Des chercheurs en génie de McGill s’unissent au privé pour écologiser les transports

Si les automobiles électriques sont de plus en plus nombreuses au sortir des chaînes de montage partout dans le monde, les camions électriques, eux, tirent de l’arrière. Ce retard tient en grande partie aux batteries et aux moteurs plus gros et plus lourds que requièrent ces véhicules.

Mais les chercheurs de la Faculté de génie de l’Université McGill n’ont pas dit leur dernier mot et poursuivent inlassablement leur quête de solutions pour écologiser les transports au Canada.

« L’électrification des véhicules routiers aurait un effet bœuf », affirme Benoit Boulet, professeur de génie électrique et vice-doyen à la recherche et à l’innovation à la Faculté. « Si tous les véhicules étaient électriques, les émissions de CO2 diminueraient de 27 % au Canada et d’environ 43 % au Québec. »

Les membres du Laboratoire d’automatisation intelligente du Pr Boulet travaillent depuis une dizaine d’années à la mise au point de transmissions électriques en collaboration avec des partenaires du secteur privé.

En 2013, ce labo a reçu 4,7 millions de dollars par l’entremise de l’initiative fédérale . Cette somme – ainsi que des investissements privés d’une valeur de 5 millions de dollars – a financé la mise en commun d’une technologie de motorisation électrique conçue par TM4 Systèmes électrodynamiques, de Boucherville, au Québec, et d’une transmission signée Linamar Corporation, fournisseur du secteur de l’automobile dont le siège social est situé à Guelph, en Ontario. Enfin, Infolytica Corporation, entreprise montréalaise acquise depuis lors par Siemens, a contribué à la mise au point du logiciel de conception de cet ensemble de pointe.

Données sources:
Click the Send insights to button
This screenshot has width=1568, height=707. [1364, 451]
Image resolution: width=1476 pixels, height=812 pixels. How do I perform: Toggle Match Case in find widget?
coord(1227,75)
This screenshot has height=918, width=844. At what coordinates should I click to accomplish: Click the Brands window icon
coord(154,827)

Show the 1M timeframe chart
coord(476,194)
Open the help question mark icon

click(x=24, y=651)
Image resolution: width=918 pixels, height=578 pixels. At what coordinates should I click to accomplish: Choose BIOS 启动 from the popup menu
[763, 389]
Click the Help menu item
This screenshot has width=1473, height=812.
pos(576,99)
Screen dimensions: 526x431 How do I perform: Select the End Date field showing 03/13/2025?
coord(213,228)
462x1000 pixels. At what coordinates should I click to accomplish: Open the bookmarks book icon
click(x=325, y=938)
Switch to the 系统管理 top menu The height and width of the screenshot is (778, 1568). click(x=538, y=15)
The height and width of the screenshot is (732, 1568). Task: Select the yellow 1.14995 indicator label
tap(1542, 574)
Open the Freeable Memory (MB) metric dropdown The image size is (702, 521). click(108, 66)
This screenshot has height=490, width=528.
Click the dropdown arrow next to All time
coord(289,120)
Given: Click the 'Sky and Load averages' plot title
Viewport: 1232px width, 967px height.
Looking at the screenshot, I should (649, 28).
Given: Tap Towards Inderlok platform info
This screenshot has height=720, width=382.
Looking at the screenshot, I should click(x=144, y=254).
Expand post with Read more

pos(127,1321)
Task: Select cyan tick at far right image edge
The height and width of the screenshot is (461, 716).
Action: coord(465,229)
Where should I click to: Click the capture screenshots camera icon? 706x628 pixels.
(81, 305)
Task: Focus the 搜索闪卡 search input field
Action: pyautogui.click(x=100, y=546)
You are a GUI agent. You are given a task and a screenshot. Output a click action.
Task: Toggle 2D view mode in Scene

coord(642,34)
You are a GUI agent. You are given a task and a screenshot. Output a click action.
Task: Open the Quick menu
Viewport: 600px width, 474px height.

- TRAVAIL À FAIRE:
1. Relevez toutes les entreprises nommées dans le texte sur les recherches de McGill.
2. Répondez à ces questions d'après le texte sur les recherches de McGill :
(a) Selon Benoit Boulet, de combien diminueraient les émissions de CO2 au Québec si tous les véhicules étaient électriques ?
(b) Depuis combien de temps les membres du Laboratoire d'automatisation intelligente travaillent-ils à la mise au point de transmissions électriques ?
(c) Quelle somme le laboratoire a-t-il reçue en 2013 grâce à l'initiative fédérale ?
3. Poursuivez le texte sur les recherches de McGill pour écologiser les transports à partir de sa dernière phrase.

- CORRIGÉ:
1. TM4 Systèmes électrodynamiques, Linamar Corporation, Infolytica Corporation, Siemens

2.
(a) D'environ 43 %.
(b) Depuis une dizaine d'années.
(c) 4,7 millions de dollars.

3.
Camion-pilote Purolator

« Nous avions comme objectif d’électrifier des camions de livraison, explique le Pr Boulet. Et nous trouvions les véhicules de messageries parfaitement adaptés à notre projet. » En effet, les itinéraires courts, ponctués d’arrêts et de démarrages fréquents, se prêtent fort bien au fonctionnement sur batterie : lors de chaque décélération, le moteur électrique envoie de l’énergie à la batterie, conférant dès lors une plus grande autonomie au véhicule. « Et comme le carburant est extrêmement coûteux, les entreprises qui exploitent un parc automobile cherchent à réduire leurs coûts », ajoute le professeur.

Photo de Benoit Boulet
Benoit Boulet, professeur de génie électrique et vice-doyen à la recherche et à l’innovation

Pour mettre son produit à l’essai, l’équipe a frappé à la porte d’un des joueurs les plus importants du secteur des messageries au Canada : Purolator.

Par ailleurs, le groupe avait besoin d’un partenaire pour faire installer la transmission électrique dans le camion. Il a donc fait équipe avec Cummins Inc., grand fabricant de moteurs diesels qui, résolument tourné vers l’avenir, lorgne également du côté de l’énergie électrique.

Le labo mcgillois a équipé le camion d’un écran tactile à affichage numérique qui transmet divers renseignements au conducteur sur le véhicule, notamment l’état de charge de la batterie.

Et c’est ainsi qu’au cours des deux dernières années, un camion électrique de Purolator a arpenté, mine de rien, les rues d’Ottawa puis de Montréal.

« Ça s’est vraiment bien passé », se réjouit Gary Parker, directeur des programmes d’électrification chez Cummins. « Le camion s’est super bien comporté. L’essai sur route a été concluant tant pour Purolator que pour Cummins », a-t-il confié en entrevue téléphonique depuis le siège social de l’entreprise à Columbus, en Indiana. « Nous sommes enchantés du projet et des résultats obtenus. »

De plus, précise le Pr Boulet, le véhicule silencieux et non polluant a beaucoup plu aux conducteurs et aux clients.

Transmission brevetée

Contrairement à sa grande sœur à essence, l’automobile électrique est habituellement équipée d’une transmission à un seul rapport. (La Taycan 2020 de Porsche est l’exception qui confirme la règle : ce véhicule haute performance est doté d’une transmission à deux rapports mise au point en Europe.)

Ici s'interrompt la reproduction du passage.